YOUR OBJECTIVE:
Extend the materials and methods text on polystyrene and silica sphere arrays, picking up right after its final sentence.

2. Materials and Methods

2.1. Materials

Polystyrene (PS) sphere aqueous-colloidal solutions with a 20.04 and 50.7 µm mean diameter, 10% w/v; as well as sub-micron sphere aqueous-colloidal solutions of PS with a 0.488 µm mean diameter, 5% w/v; and of SiO₂ with a 0.264 µm mean diameter, 5% w/v, were purchased from microParticles GmbH, Berlin, Germany and either used as they were or diluted with deionized water when needed. Commercially available microscope glass slides were used as substrates after a few minutes of cleaning by ultrasonication in acetone (min.99.6%, Silal Trading, Bucharest, Romania), distilled water (5μS/cm, prepared with a Dest-4 water distiller, from JP Selecta, Barcelona, Spain) and ethanol (min. 99.5%, Chimreactiv S.R.L., Bucharest, Romania), followed by their natural drying. Also aqueous hydrofluoric acid (48% Merk, Darmstadt, Germany), aqueous sodium silicate (50%, Silal Silal Trading, Bucharest, Romania) and tetraethyl orthotitanate (97%, Fluka, Buchs, Switzerland) were employed for some experiments.

2.2. The Synthesis of Large Size Sphere Single Layer

By using a microsyringe, a droplet of colloidal polystyrene solution (20.04 µm or 50.7 µm, 0.5–1.0% w/v) was deposited on the surface of a glass slide. The lamella was turned upside down and with the tip of the syringe in contact with the deposited hanging drop the volume of solution was supplemented up to 50 μL. The drop was allowed to evaporate under laboratory conditions for 1–2 h.

2.3. The Synthesis of SiO₂ Hemispherical Micro-Concavity Array

By using a microsyringe, a droplet of colloidal SiO₂ solution (0.264 µm, 5% w/v mixed with ethanol, 4/1 volume ratio) was gently deposited onto the PS large sphere single layer prepared, as above mentioned. After one minute, the lamella was turned upside down and the solution volume was supplemented up to 30 μL. The drop was allowed to evaporate under laboratory conditions for 1–2 h. The last step was to heat the sample at 500 °C for 30 min.

2.4. The Synthesis of Inverse Opals Hemispherical Micro-Concavity Array

2.4.1. Sodium Silicate (Na₂SiO₃) Non-Structured Inverse Opals

A single layer that resulted from Section 2.2 was dipped in sodium silicate solution, 20% wt., for 30 min. It was taken out and left to dry naturally overnight. The last step was to heat the sample at 500 °C for 30 min.

2.4.2. Sodium Silicate (Na₂SiO₃) Structured Inverse Opals

By using a microsyringe, a droplet of colloidal PS solution (0.488 µm, 5% w/v mixed with ethanol, 4/1 volume ratio) was gently deposited onto the single layer that resulted from Section 2.2. After one minute, the lamella was turned upside down and the solution volume was supplemented up to 30 μL. The drop was allowed to evaporate under laboratory conditions for 1–2 h. Then, it was dipped in sodium silicate solution, 20% wt., for 30 min. It was taken out and left to dry naturally overnight. The last step was to heat the sample at 500 °C for 30 min.

DATA SECTION:
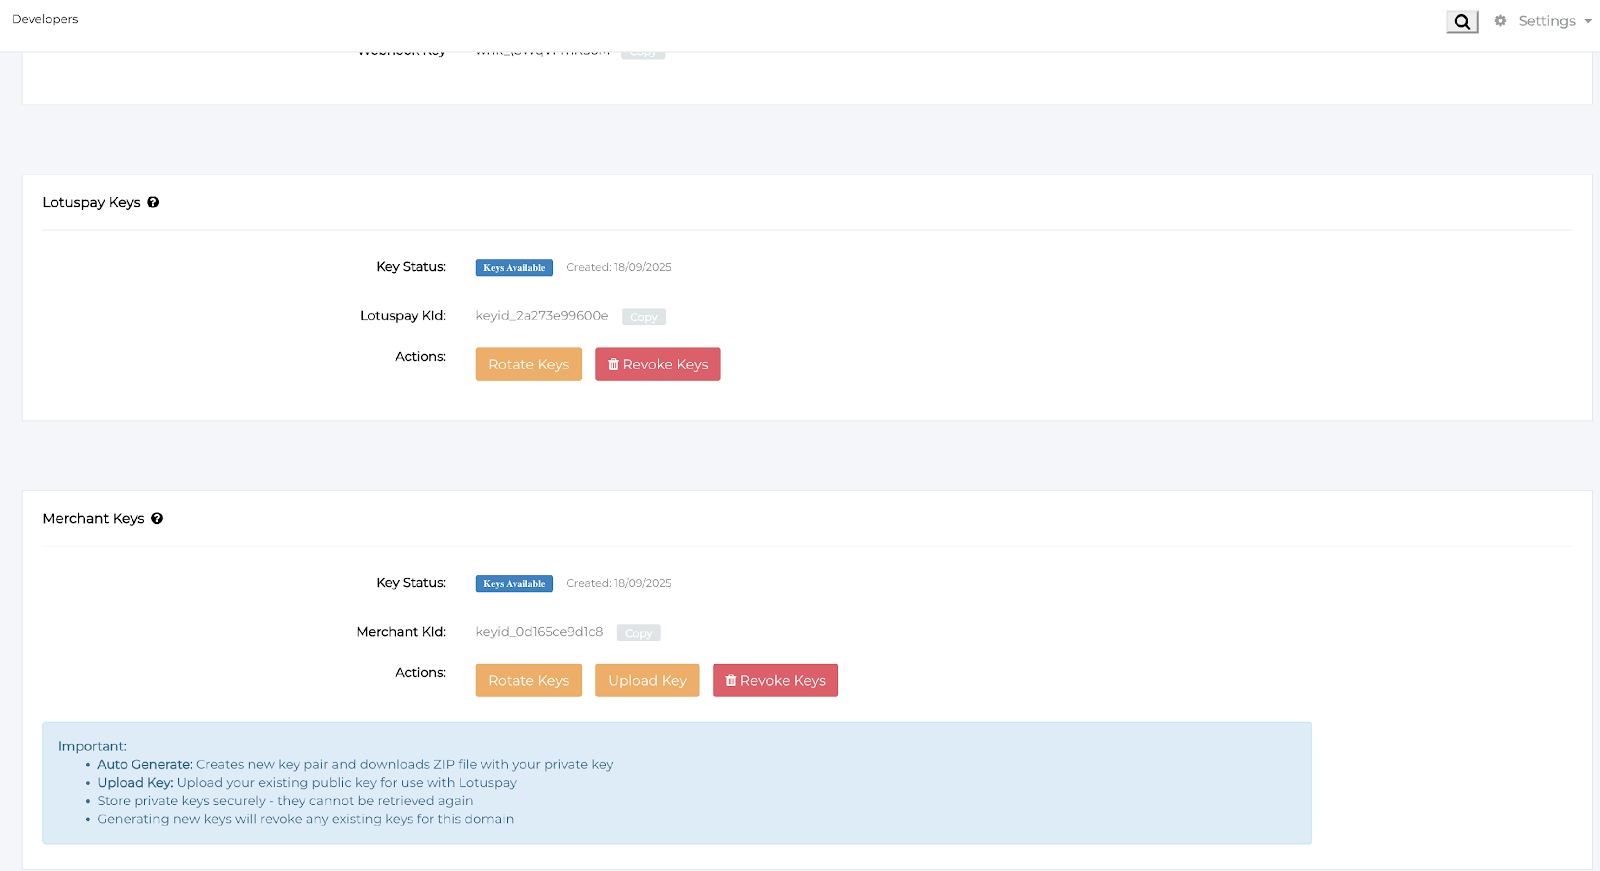Copy the Merchant KId value
This screenshot has width=1600, height=871.
pyautogui.click(x=638, y=633)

EXERCISE RESPONSE:
2.4.3. Titanium Oxide (TiO₂) Structured Inverse Opals

As in the case of sodium silicate (Na₂SiO₃) structured inverse opals but instead Na₂SiO₃, a solution of titanium dioxide precursor that was prepared from tetraethyl orthotitanate TiC₈H₂₀O₄ (TEOT) 98% was solubilized in 12 mL ethanol (C₂H₅OH: TiC₈H₂₀O₄ molar ratio 20:1) with the aid of a magnetic stirrer (400 rpm) for 30 min, followed by adding 0.25 mL HCl 0.1 N, after which it was stirred for another 30 min at 500 rpm.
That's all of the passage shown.